Les femmes et la Nouvelle Alliance

Pour Edwige, avec mon affection

   Toute femme expérimente le miracle à chaque naissance d’un enfant. C’est ce que le Christ évoque en conversant avec ses disciples, évoquant une expérience que le sexe masculin ignore. Le Christ reprend deux étapes successives : la souffrance de l’enfantement, et l’exultation qui suit immédiatement pour esquisser ce que sera l’angoisse des jours de Sa passion débouchant sur la joie de Sa Résurrection.

Cette surabondance de vie, Marie l’a perçue dans l’éclair de l’Annonciation ; de même Elisabeth, recevant sa cousine venue la visiter.

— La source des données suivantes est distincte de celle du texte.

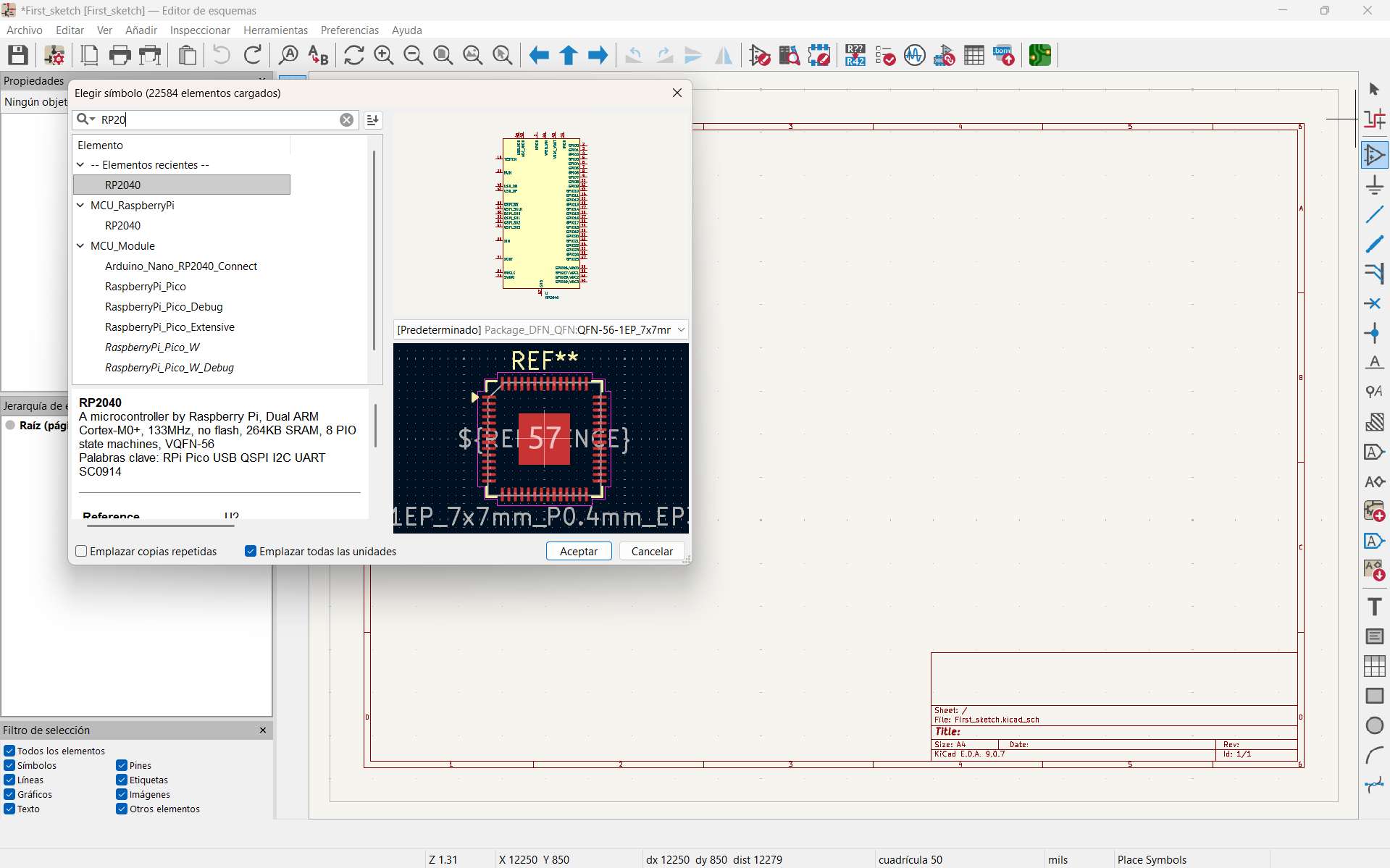Assign footprints to schematic symbols
This screenshot has height=868, width=1390.
coord(945,55)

C’est ce jaillissement de vie, que Jésus annonce à cette femme interpellée près d’un puits, et qui vient comme chaque jour, sur le coup de midi, puiser l’eau. Le dialogue s’amorce, un dialogue improbable, entre une Samaritaine et un Galiléen, lequel demande de l’eau à cette femme, « donne-moi à boire ». Le ton, les mots, l’attitude même de Jésus qui lui demandait à boire, sont loin de ce qu’elle pouvait attendre d’un étranger, d’un non-Samaritain probablement, donc de quelqu’un qui éveille la méfiance plutôt que la confiance. « Comment, toi qui es juif, tu demandes à boire à moi, Samaritaine ? » Ils causèrent. De l’eau qui fait vivre.